##### Data records
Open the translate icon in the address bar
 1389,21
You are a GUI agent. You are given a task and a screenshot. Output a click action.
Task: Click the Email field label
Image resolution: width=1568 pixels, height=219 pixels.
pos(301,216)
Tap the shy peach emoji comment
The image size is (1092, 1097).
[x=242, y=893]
##########
- Exercise details
All the entries above need to be repeated word for word.

- Task solution
Open the translate icon in the address bar
 1389,21
You are a GUI agent. You are given a task and a screenshot. Output a click action.
Task: Click the Email field label
Image resolution: width=1568 pixels, height=219 pixels.
pos(301,216)
Tap the shy peach emoji comment
The image size is (1092, 1097).
[x=242, y=893]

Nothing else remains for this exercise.